EXERCISE ▸ A single number is the answer here: how many lines below include "will"?

Stored data ▸
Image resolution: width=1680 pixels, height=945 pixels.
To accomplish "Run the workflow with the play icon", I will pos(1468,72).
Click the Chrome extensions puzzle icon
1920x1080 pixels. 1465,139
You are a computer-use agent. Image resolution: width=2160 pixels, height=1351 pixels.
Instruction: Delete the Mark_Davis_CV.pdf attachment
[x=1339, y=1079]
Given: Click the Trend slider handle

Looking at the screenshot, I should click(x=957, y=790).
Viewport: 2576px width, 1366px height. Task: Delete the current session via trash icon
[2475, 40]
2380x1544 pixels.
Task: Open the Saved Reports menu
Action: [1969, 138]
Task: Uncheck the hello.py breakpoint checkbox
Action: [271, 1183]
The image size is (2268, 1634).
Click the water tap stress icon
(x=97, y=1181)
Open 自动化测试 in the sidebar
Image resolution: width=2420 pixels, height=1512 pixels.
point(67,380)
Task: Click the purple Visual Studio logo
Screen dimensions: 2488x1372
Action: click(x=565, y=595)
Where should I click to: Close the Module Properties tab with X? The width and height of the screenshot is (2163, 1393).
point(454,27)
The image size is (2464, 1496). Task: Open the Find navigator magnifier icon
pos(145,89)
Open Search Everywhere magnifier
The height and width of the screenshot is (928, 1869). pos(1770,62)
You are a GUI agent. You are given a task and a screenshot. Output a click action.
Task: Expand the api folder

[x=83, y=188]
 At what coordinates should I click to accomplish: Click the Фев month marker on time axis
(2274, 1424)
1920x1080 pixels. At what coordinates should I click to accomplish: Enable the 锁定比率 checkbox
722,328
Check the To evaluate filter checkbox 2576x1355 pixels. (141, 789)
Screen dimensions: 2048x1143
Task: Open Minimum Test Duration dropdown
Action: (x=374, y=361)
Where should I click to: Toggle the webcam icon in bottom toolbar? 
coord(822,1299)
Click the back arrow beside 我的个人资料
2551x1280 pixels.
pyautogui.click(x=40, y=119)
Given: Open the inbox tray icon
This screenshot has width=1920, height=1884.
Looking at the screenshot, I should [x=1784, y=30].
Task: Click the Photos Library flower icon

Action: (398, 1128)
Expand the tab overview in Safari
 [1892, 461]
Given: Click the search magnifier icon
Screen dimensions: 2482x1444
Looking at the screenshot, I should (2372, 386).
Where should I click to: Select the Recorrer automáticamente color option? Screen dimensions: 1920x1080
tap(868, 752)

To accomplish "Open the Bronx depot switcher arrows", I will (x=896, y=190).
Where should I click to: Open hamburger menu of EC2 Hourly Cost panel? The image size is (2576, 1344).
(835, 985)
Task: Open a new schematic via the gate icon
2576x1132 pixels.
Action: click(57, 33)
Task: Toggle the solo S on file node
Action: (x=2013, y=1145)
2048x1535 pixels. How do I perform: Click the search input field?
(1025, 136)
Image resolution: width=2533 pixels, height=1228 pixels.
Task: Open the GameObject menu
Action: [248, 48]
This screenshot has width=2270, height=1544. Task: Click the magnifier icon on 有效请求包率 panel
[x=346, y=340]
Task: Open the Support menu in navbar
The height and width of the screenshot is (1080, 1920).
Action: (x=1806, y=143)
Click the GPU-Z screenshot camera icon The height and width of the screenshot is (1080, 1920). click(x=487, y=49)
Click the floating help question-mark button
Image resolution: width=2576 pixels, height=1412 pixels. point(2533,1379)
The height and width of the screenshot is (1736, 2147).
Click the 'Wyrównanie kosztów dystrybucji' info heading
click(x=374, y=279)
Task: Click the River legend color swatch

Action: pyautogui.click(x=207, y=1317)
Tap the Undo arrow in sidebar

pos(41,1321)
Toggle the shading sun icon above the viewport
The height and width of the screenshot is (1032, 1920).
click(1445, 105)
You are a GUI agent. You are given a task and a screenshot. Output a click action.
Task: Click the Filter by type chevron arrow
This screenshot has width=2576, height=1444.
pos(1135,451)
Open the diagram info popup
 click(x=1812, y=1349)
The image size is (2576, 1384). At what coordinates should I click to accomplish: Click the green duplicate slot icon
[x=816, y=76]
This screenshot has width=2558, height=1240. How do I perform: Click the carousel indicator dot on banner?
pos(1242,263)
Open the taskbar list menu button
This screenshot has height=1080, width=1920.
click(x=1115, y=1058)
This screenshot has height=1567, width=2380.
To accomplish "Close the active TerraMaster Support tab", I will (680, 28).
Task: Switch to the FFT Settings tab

ANSWER ▸ 3